Raw data
[Start]
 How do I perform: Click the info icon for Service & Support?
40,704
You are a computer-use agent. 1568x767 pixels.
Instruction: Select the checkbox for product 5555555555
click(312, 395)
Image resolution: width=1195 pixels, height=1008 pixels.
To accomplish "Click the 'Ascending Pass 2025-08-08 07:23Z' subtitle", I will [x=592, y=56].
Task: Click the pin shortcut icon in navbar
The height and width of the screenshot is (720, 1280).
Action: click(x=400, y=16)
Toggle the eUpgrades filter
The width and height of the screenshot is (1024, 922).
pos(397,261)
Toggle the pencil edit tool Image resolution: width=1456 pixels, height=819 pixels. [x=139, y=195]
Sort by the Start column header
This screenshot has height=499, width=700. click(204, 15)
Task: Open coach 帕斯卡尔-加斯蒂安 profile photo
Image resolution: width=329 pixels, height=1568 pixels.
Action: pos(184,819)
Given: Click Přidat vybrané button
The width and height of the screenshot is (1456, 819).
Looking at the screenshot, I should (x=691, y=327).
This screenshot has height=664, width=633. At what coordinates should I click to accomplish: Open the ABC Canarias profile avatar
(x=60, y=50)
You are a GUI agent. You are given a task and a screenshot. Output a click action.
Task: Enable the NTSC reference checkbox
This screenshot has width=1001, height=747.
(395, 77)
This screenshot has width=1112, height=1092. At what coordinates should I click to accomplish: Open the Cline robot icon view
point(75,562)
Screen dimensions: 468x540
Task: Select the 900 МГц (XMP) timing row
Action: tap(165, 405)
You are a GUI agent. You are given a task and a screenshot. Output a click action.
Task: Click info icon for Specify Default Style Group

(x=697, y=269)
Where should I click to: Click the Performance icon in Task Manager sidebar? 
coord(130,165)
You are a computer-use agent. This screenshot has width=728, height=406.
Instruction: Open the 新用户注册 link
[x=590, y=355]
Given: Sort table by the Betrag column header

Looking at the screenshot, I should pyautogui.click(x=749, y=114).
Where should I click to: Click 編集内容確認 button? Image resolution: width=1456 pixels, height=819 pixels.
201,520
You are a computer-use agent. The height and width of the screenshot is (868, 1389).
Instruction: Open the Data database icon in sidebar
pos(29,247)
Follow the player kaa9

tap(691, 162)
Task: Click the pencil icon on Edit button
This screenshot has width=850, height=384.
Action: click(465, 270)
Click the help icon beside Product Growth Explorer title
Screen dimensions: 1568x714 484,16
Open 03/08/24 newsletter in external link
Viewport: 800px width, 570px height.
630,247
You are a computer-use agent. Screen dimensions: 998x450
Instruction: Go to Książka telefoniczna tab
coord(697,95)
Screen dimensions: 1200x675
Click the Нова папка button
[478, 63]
[End]
**The request:** Can you reproduce the data above line for line, without changing anything?

**Full solution:**
 How do I perform: Click the info icon for Service & Support?
40,704
You are a computer-use agent. 1568x767 pixels.
Instruction: Select the checkbox for product 5555555555
click(312, 395)
Image resolution: width=1195 pixels, height=1008 pixels.
To accomplish "Click the 'Ascending Pass 2025-08-08 07:23Z' subtitle", I will [x=592, y=56].
Task: Click the pin shortcut icon in navbar
The height and width of the screenshot is (720, 1280).
Action: click(x=400, y=16)
Toggle the eUpgrades filter
The width and height of the screenshot is (1024, 922).
pos(397,261)
Toggle the pencil edit tool Image resolution: width=1456 pixels, height=819 pixels. [x=139, y=195]
Sort by the Start column header
This screenshot has height=499, width=700. click(204, 15)
Task: Open coach 帕斯卡尔-加斯蒂安 profile photo
Image resolution: width=329 pixels, height=1568 pixels.
Action: pos(184,819)
Given: Click Přidat vybrané button
The width and height of the screenshot is (1456, 819).
Looking at the screenshot, I should (x=691, y=327).
This screenshot has height=664, width=633. At what coordinates should I click to accomplish: Open the ABC Canarias profile avatar
(x=60, y=50)
You are a GUI agent. You are given a task and a screenshot. Output a click action.
Task: Enable the NTSC reference checkbox
This screenshot has width=1001, height=747.
(395, 77)
This screenshot has width=1112, height=1092. At what coordinates should I click to accomplish: Open the Cline robot icon view
point(75,562)
Screen dimensions: 468x540
Task: Select the 900 МГц (XMP) timing row
Action: tap(165, 405)
You are a GUI agent. You are given a task and a screenshot. Output a click action.
Task: Click info icon for Specify Default Style Group

(x=697, y=269)
Where should I click to: Click the Performance icon in Task Manager sidebar? 
coord(130,165)
You are a computer-use agent. This screenshot has width=728, height=406.
Instruction: Open the 新用户注册 link
[x=590, y=355]
Given: Sort table by the Betrag column header

Looking at the screenshot, I should pyautogui.click(x=749, y=114).
Where should I click to: Click 編集内容確認 button? Image resolution: width=1456 pixels, height=819 pixels.
201,520
You are a computer-use agent. The height and width of the screenshot is (868, 1389).
Instruction: Open the Data database icon in sidebar
pos(29,247)
Follow the player kaa9

tap(691, 162)
Task: Click the pencil icon on Edit button
This screenshot has width=850, height=384.
Action: click(465, 270)
Click the help icon beside Product Growth Explorer title
Screen dimensions: 1568x714 484,16
Open 03/08/24 newsletter in external link
Viewport: 800px width, 570px height.
630,247
You are a computer-use agent. Screen dimensions: 998x450
Instruction: Go to Książka telefoniczna tab
coord(697,95)
Screen dimensions: 1200x675
Click the Нова папка button
[478, 63]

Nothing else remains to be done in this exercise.